Thermostats, TRC and Our Elevator SpeechPosted Mar 15, 2018 by Ryan Kiscaden
But what is it that you do?
Most of us have had the experience asking that question (mentally) of someone who just spent five minutes describing themselves and their company, yet the precise definition of the person’s duties or the company’s purpose remained hazy.
Thermostat Recycling Corp. is fortunate that I can distill what we do and explain our mission in a simple sentence: We keep mercury out of the waste stream to protect the environment.
Recently, I had the privilege of writing a somewhat lengthy article that appeared in Strategies magazine, an official publication of the Association of Energy Services Professionals. The article provided an overview of TRC and, more importantly, our efforts to remove mercury containing thermostats. Writing the article provided me with moments to mull over the merits of our previous efforts, reflect on current activities and peer into what the future holds.

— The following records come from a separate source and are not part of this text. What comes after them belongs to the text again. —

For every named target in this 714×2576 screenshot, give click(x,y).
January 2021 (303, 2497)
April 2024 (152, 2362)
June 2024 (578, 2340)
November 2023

It’s the tripod of planning that all good business people and forward-looking companies pursue as they embrace anticipated challenges.
I wanted to provide some highlights —the what and how we do it — of the Strategies article, because it will give a more nuanced answer to the question: What do you do?
- It’s the law. The first efforts to recycle mercury containing thermostats started with the passage of the Resource Conservation and Recovery Act (RCRA), Oct. 21, 1976. It was our nation's primary law governing the disposal of solid and hazardous waste. The law’s intent was largely to address the increasing problems the nation faced from a growing volume of municipal and industrial waste. Along with RCRA, the Mercury Export Ban Act of 2008 required a reduction in the use of mercury in products and prohibited the reintroduction of mercury back into commerce. This in effect eliminated the market for mercury containing products such as mercury thermostats, even though their product life cycle was well in decline. This places TRC under government legislation which we must consider in our efforts and to ensure that we remind individuals who conduct thermostat replacements that they operate under a legislative umbrella with financial and liability issues lurking in the background.
- Expanding our collection players. While HVAC contractors and wholesalers were our entry points for the collection process, we realized that hazardous waste collection sites and thermostat retailers could be valuable partners. It has proven to be true.
- Money & Liability. We have successfully used a rebate program to propel more activity, especially on the contractor side, and intend to retain this practice. Unfortunately, the cost to administer the program continues to rise as collections decline.
- The Smart Thermostat Impact. Falling prices for smart thermostats and utility rebates are more likely to convince homeowners to buy a new thermostat, a replacement that usually falls to a contractor. This is an outside force that was not a consideration when we started, and it is an unexpected benefit to our recycling efforts.
- It’s a Higher Imperative. After we take a timeout on the issues of legislation, mandates, legal exposure, rebates, contractors and supply chain challenges, there is a bottom-line, irrefutable mandate: We need to keep our environment safe. By adhering to that tenet, our contribution to a safe environment will survive long after we’ve recycled that very last mercury containing thermostat.
If you are unfamiliar with TRC, this blog has hopefully provided clear insight into our activities and mission. To those who already understand what we do and help participate in our mission, it’s always a commendable practice to provide a reminder that we’re still here and mission focused. This way, everyone understands what we do.